[Just saw Rich’s post; the one I’ve written is in the same overall vein … still, different enough to make me think it’s still worth posting.]
In effect, the philosopher thinks of time as transcendent. — Agustino
Contingent on interpretations of “transcendent”, I can envision alternatives to this: e.g., that of time being a metaphysical corollary of freewill-endowed awareness in the plural, of multiple first-person points of view that will things … and here, too, time can well be hypothesized to be relative, i.e., not absolute, and immanent.
For instance, akin to all the BIV, etc., mindsets of abstract hypotheticals, hypothesize two freewill-endowed first-person points-of-view that are incorporeal and dwell within incorporeal realms. That they in any way interact entails that there will be, at minimum, an incorporeal body of information common to both; this, in itself, speaks more to non-physical space, or distance, between the two as gaged between a) what is private to both and b) what is common to both. Again, grant that both hold some causal sway over this common non-physical space of information (which, if one would like to be more abstract, can be fully non-phenomenal … this in as much as an intention is of itself non-phenomenal: has no taste, smell, sound, visual appearance, or tactile feel, etc., though one could phenomenally re-present it at will). When one causes this common space to change, it will causally influence the awareness of the other, and vice versa. There is then a cause-and-consequence to all willed actions on the part of either; furthermore, the cause (the willing of the activity) will always be before the resulting consequence. Hence, there will always here be a before-and-after relative not to phenomena but to one’s willed action as awareness. And, so, the ontic reality of this before and after will be, in this scenario, relative to the two points of awareness, as well as dependent on their so being.

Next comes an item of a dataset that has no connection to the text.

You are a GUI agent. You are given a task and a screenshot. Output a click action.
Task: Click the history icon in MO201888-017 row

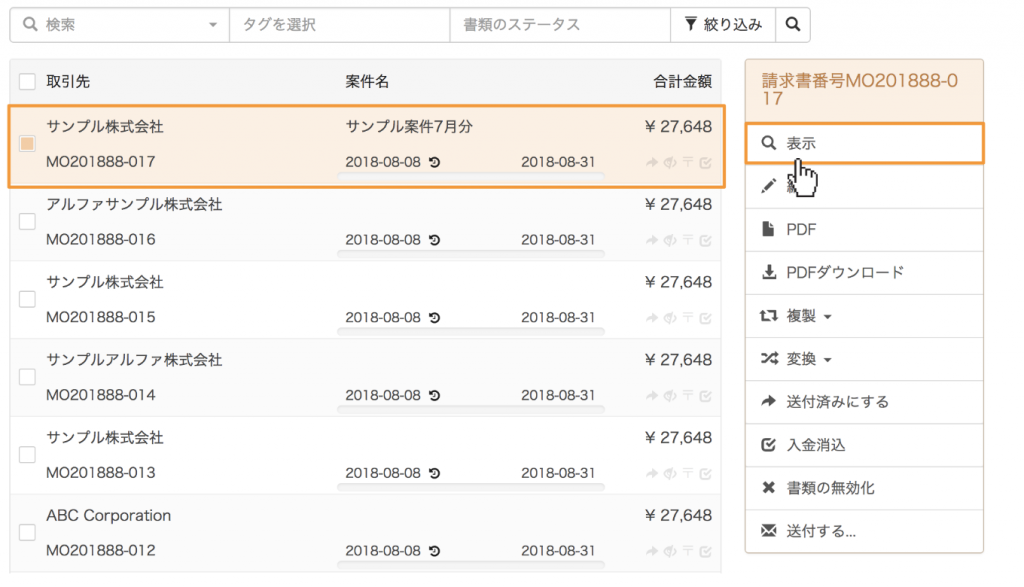(435, 162)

OK, a simpleton attempt at providing an example of how the philosopher’s time can be relative and not absolute, also metaphysically entailed while not being transcendent. The intended point to this hypothetical primarily being that, metaphysically, were there to be a plurality of freewill-endowed first-person points of view as a foundation to all that otherwise stands, there will then, I now think via logical entailment, then also be present some form of time.

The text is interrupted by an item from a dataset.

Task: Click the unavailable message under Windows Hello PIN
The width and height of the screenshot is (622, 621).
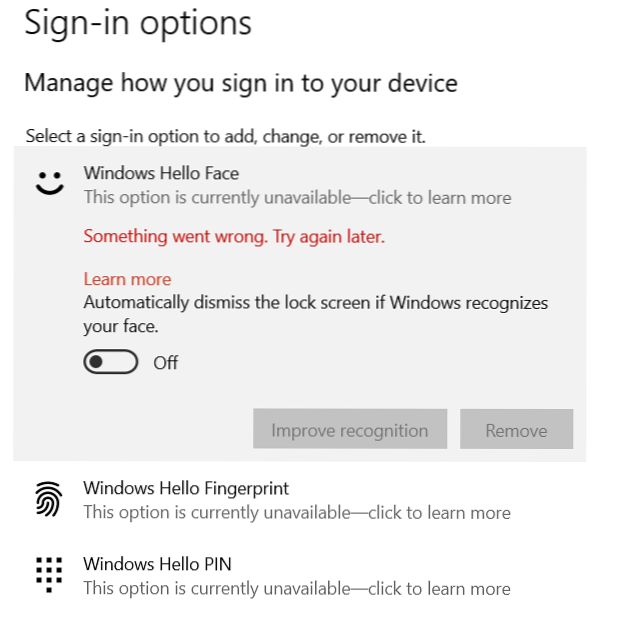Action: (x=297, y=589)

True, within the offered hypothetical, there would be no way of measuring “how much time” had passed (kind of like when one is in an extremely good state of mind in interacting with another). To slightly paraphrase what you’ve mentioned, the repetition of the same identity common to all would be required for time to become measurable (including from such a metaphysical interpretation as that previously mentioned): that the sun goes up and down in the same way over and over again allows for quantification of how many days have gone by. This in turn, requires a physical space –a common space between all first-person points of view – that remains relatively stable in its constituency. Even in an imaginary digital clock that never cycles there would yet be repetition of “the same identity” in abstract form: 1a, 2 (1a + 1b), 3 (1a + 1b +1c), etc.
But yes, there is also the notion of absolute time among philosophers. Nevertheless, (as with Rich) I don’t believe that the immanence of time is strictly limited to the materialist’s notions of time.